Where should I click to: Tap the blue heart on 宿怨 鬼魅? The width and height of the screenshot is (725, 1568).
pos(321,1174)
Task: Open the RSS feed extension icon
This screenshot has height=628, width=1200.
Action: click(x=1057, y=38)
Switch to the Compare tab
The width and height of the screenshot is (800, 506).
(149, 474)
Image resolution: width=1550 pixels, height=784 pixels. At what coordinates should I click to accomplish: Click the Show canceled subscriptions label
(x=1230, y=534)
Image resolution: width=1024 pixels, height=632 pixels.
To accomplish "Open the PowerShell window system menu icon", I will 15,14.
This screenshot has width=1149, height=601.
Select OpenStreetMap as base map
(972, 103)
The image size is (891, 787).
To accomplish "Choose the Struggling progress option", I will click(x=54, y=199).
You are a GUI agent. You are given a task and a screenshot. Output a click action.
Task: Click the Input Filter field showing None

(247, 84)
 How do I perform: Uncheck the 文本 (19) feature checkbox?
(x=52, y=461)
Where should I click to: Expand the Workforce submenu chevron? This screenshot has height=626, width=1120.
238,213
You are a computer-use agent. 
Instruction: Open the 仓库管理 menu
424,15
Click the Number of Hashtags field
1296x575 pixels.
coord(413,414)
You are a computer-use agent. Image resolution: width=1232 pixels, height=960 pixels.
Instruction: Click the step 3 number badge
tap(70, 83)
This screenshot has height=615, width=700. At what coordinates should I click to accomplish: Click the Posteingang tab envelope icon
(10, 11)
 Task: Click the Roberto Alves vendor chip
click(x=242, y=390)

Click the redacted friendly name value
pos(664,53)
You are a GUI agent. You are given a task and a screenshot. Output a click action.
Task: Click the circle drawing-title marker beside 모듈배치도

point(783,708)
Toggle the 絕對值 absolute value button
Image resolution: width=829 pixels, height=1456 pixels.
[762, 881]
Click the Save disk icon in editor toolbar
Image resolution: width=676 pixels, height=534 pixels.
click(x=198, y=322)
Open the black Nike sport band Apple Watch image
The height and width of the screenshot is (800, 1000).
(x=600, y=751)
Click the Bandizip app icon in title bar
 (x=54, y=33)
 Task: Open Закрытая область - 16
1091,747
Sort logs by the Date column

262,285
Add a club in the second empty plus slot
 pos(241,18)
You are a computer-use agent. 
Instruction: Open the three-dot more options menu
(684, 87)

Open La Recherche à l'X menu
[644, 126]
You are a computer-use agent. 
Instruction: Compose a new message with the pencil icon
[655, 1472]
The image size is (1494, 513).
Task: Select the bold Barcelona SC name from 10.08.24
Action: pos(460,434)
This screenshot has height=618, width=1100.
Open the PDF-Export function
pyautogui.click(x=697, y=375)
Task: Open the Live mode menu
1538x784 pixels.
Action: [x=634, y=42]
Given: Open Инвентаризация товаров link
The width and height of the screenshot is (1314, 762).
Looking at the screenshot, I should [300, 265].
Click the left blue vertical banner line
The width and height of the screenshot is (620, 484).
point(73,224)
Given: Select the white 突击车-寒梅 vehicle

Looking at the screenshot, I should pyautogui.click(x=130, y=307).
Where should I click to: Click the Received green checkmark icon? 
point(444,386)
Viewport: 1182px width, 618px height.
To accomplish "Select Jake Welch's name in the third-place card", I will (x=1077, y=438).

■ **Instructions to follow**
In the listing above, find the line with "Instruction: Open the 仓库管理 menu" and the line with "Given: Open Инвентаризация товаров link", then print exactly those lines and every line between them.

■ **Exercise result**
Instruction: Open the 仓库管理 menu
424,15
Click the Number of Hashtags field
1296x575 pixels.
coord(413,414)
You are a computer-use agent. Image resolution: width=1232 pixels, height=960 pixels.
Instruction: Click the step 3 number badge
tap(70, 83)
This screenshot has height=615, width=700. At what coordinates should I click to accomplish: Click the Posteingang tab envelope icon
(10, 11)
 Task: Click the Roberto Alves vendor chip
click(x=242, y=390)

Click the redacted friendly name value
pos(664,53)
You are a GUI agent. You are given a task and a screenshot. Output a click action.
Task: Click the circle drawing-title marker beside 모듈배치도

point(783,708)
Toggle the 絕對值 absolute value button
Image resolution: width=829 pixels, height=1456 pixels.
[762, 881]
Click the Save disk icon in editor toolbar
Image resolution: width=676 pixels, height=534 pixels.
click(x=198, y=322)
Open the black Nike sport band Apple Watch image
The height and width of the screenshot is (800, 1000).
(x=600, y=751)
Click the Bandizip app icon in title bar
 (x=54, y=33)
 Task: Open Закрытая область - 16
1091,747
Sort logs by the Date column

262,285
Add a club in the second empty plus slot
 pos(241,18)
You are a computer-use agent. 
Instruction: Open the three-dot more options menu
(684, 87)

Open La Recherche à l'X menu
[644, 126]
You are a computer-use agent. 
Instruction: Compose a new message with the pencil icon
[655, 1472]
The image size is (1494, 513).
Task: Select the bold Barcelona SC name from 10.08.24
Action: pos(460,434)
This screenshot has height=618, width=1100.
Open the PDF-Export function
pyautogui.click(x=697, y=375)
Task: Open the Live mode menu
1538x784 pixels.
Action: [x=634, y=42]
Given: Open Инвентаризация товаров link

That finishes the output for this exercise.